Parameter Description Default
alertmanager.alertmanagerSpec.additionalPeers AdditionalPeers allows injecting a set of additional Alertmanagers to peer with to form a highly available cluster. []
alertmanager.alertmanagerSpec.affinity Assign custom affinity rules to the alertmanager instance https://kubernetes.io/docs/concepts/configuration/assign-pod-node/ {}
alertmanager.alertmanagerSpec.configMaps ConfigMaps is a list of ConfigMaps in the same namespace as the Alertmanager object, which shall be mounted into the Alertmanager Pods. The ConfigMaps are mounted into /etc/alertmanager/configmaps/ []
alertmanager.alertmanagerSpec.configSecret ConfigSecret is the name of a Kubernetes Secret in the same namespace as the Alertmanager object, which contains configuration for this Alertmanager instance. Defaults to ‘alertmanager-’ The secret is mounted into /etc/alertmanager/config. ""
alertmanager.alertmanagerSpec.containers Containers allows injecting additional containers. This is meant to allow adding an authentication proxy to an Alertmanager pod. []
alertmanager.alertmanagerSpec.externalUrl The external URL the Alertmanager instances will be available under. This is necessary to generate correct URLs. This is necessary if Alertmanager is not served from root of a DNS name. ""
alertmanager.alertmanagerSpec.image.repository Base image that is used to deploy pods, without tag. quay.io/prometheus/alertmanager
alertmanager.alertmanagerSpec.image.tag Tag of Alertmanager container image to be deployed. v0.21.0
alertmanager.alertmanagerSpec.image.sha Sha of Alertmanager container image to be deployed (optional).
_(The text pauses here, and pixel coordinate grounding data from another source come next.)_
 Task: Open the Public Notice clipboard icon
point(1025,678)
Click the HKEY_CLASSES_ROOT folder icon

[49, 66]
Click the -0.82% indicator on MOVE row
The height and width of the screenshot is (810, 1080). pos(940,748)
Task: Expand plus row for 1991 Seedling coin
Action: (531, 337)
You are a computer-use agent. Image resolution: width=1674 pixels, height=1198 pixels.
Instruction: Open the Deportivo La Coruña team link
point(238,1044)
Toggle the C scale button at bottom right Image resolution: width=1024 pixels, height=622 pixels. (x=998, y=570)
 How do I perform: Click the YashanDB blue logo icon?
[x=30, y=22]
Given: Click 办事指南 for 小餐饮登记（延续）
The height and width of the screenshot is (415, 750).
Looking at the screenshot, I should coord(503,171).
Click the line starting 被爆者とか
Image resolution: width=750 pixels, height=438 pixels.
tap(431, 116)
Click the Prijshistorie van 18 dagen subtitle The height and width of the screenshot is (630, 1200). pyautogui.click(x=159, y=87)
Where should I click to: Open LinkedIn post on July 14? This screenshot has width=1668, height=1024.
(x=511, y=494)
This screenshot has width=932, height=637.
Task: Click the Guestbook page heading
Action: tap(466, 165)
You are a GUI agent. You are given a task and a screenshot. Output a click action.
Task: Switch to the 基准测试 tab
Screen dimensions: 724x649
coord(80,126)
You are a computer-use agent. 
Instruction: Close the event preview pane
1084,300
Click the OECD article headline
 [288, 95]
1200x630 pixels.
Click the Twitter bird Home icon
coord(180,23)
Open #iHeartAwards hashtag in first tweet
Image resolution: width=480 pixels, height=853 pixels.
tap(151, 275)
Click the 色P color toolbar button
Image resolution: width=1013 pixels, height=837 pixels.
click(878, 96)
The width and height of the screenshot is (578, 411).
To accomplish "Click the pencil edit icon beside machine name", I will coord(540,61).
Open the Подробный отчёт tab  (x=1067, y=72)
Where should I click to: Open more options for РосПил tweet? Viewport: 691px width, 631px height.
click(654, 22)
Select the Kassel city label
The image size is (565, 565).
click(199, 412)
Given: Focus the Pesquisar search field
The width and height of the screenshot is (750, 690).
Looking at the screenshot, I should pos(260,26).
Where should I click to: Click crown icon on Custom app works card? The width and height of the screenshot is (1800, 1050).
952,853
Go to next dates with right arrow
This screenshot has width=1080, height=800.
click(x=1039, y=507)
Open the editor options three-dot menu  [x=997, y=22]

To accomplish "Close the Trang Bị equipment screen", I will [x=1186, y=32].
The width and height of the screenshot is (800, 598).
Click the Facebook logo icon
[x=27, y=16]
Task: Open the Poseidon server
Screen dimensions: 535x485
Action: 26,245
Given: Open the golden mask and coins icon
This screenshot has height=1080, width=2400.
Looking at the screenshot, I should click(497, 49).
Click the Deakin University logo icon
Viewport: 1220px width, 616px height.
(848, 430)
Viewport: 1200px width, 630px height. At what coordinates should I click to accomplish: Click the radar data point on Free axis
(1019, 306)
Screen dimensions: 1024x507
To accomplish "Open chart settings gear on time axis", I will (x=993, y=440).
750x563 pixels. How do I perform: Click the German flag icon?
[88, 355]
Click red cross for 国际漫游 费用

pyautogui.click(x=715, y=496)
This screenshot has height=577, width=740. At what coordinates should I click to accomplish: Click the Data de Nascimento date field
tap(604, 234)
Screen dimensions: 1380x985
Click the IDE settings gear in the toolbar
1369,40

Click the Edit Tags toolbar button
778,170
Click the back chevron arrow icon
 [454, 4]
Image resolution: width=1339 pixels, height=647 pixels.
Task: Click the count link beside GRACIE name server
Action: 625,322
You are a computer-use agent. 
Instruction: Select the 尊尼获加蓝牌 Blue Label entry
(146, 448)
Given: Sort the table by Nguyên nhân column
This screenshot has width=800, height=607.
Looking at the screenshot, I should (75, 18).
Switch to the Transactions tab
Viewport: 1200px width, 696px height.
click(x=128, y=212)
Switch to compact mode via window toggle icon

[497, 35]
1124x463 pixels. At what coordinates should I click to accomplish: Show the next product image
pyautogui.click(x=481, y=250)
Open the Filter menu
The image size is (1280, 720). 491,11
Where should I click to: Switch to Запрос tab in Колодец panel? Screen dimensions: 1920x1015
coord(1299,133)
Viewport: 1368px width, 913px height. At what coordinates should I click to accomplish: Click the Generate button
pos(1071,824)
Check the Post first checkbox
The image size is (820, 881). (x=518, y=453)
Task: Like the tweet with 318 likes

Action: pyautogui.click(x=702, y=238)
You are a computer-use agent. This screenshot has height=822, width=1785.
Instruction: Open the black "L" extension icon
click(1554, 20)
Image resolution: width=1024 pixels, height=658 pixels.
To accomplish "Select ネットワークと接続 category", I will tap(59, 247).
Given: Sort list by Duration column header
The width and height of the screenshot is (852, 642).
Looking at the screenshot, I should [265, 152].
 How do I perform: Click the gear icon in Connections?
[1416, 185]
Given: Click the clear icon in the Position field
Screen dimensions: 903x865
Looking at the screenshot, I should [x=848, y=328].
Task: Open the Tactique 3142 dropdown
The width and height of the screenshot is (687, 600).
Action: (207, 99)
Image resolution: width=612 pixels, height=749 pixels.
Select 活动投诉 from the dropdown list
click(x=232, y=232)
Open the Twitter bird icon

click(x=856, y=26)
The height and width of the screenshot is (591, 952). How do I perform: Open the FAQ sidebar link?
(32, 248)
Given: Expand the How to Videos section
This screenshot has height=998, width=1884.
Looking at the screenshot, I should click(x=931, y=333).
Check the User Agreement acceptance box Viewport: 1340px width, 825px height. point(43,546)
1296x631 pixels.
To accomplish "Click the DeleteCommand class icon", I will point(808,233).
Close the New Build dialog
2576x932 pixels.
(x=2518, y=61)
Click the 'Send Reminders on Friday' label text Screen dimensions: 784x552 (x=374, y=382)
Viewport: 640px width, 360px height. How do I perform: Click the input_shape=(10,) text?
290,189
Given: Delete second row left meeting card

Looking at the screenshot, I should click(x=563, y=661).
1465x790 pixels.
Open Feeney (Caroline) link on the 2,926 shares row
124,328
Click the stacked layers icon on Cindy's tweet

alertmanager.alertmanagerSpec.listenLocal ListenLocal makes the Alertmanager server listen on loopback, so that it does not bind against the Pod IP. Note this is only for the Alertmanager UI, not the gossip communication. false
alertmanager.alertmanagerSpec.logFormat Log format for Alertmanager to be configured with. logfmt
alertmanager.alertmanagerSpec.logLevel Log level for Alertmanager to be configured with. info
alertmanager.alertmanagerSpec.nodeSelector Define which Nodes the Pods are scheduled on. {}
alertmanager.alertmanagerSpec.paused If set to true all actions on the underlying managed objects are not going to be performed, except for delete actions. false
alertmanager.alertmanagerSpec.podAntiAffinityTopologyKey If anti-affinity is enabled sets the topologyKey to use for anti-affinity. This can be changed to, for example failure-domain.beta.kubernetes.io/zone kubernetes.io/hostname
alertmanager.alertmanagerSpec.podAntiAffinity Pod anti-affinity can prevent the scheduler from placing Prometheus replicas on the same node. The default value “soft” means that the scheduler should prefer to not schedule two replica pods onto the same node but no guarantee is provided. The value “hard” means that the scheduler is required to not schedule two replica pods onto the same node. The value “” will disable pod anti-affinity so that no anti-affinity rules will be configured. ""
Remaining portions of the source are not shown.